Is hardware innovation accelerating – hardware vs. software innovation (round 6)

Posted on December 17, 2020April 8, 2021 by Ray in Artificial Intelligence, Brain emulation, Cognitive computing, Data compression, Data QoS, Data transmission, Deep Learning, Ethernet, Infiniband, Market dynamics, Neuromorphic, NVMe, Processing performance, Strategic Inflection Points

There’s something happening to the IT industry, that maybe has not happened in a couple of decades or so but hardware innovation is back. We’ve been covering bits and pieces of it in our hardware vs software innovation series (see Open source ASiCs – HW vs. SW innovation [round 5] post).

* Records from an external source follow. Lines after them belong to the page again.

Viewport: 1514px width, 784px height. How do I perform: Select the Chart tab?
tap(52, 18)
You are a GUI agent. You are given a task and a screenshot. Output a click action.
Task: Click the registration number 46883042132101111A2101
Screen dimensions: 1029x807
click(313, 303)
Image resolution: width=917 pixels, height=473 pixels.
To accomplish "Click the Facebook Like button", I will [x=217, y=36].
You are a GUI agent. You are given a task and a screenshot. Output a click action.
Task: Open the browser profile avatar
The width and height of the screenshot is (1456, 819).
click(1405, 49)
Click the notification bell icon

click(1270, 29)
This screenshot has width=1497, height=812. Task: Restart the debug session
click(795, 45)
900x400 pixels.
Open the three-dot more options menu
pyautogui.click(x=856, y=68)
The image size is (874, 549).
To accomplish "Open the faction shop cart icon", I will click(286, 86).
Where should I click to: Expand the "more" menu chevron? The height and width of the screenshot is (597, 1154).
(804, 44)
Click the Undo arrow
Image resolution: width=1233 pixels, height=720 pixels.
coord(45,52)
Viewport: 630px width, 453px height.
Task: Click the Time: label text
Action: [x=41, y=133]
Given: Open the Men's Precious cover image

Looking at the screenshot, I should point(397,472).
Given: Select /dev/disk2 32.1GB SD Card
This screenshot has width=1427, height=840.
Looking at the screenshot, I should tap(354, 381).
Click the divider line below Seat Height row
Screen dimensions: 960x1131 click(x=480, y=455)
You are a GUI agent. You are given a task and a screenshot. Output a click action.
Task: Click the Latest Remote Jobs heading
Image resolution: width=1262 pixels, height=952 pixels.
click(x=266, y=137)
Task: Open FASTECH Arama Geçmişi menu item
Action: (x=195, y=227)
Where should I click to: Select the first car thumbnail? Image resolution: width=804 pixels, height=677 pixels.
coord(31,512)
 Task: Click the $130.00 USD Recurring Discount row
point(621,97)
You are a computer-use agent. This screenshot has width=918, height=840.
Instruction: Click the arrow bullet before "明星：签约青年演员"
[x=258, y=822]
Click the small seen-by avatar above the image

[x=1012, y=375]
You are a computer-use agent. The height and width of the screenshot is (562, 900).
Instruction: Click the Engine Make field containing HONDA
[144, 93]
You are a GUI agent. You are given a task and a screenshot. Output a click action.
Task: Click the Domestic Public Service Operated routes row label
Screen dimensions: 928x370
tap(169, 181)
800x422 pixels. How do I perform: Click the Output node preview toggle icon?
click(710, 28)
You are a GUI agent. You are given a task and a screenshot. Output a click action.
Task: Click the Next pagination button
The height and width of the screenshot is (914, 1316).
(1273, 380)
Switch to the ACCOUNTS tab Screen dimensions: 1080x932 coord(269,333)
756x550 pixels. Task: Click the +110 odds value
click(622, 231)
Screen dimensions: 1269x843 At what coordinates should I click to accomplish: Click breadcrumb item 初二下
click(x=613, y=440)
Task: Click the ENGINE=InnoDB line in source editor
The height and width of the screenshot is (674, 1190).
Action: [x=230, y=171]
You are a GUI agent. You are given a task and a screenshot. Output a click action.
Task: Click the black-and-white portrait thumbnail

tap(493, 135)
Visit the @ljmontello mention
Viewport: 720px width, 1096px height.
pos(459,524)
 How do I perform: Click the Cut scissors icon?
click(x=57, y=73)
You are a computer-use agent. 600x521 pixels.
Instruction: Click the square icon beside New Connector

But first please take our new poll:

Hardware innovation never really went away, Intel, AMD, Apple and others had always worked on new compute chips. DRAM and NAND also have taken giant leaps over the last two decades. These were all major hardware suppliers. But special purpose chips, non CPU compute engines, and hardware accelerators had been relegated to the dustbins of history as the CPU giants kept assimilating their functionality into the next round of CPU chips.

And then something happened. It kind of made sense for GPUs to be their own electronics as these were SIMD architectures intrinsically different than SISD, standard von Neumann X86 and ARM CPUs architectures

But for some reason it didn’t stop there. We first started seeing some inklings of new hardware innovation in the AI space with a number of special purpose DL NN accelerators coming online over the last 5 years or so (see Google TPU, SC20-Cerebras, GraphCore GC2 IPU chip, AI at the Edge Mythic and Syntiants IPU chips, and neuromorphic chips from BrainChip, Intel, IBM , others). Again, one could look at these as taking the SIMD model of GPUs into a slightly different direction. It’s probably one reason that GPUs were so useful for AI-ML-DL but further accelerations were now possible.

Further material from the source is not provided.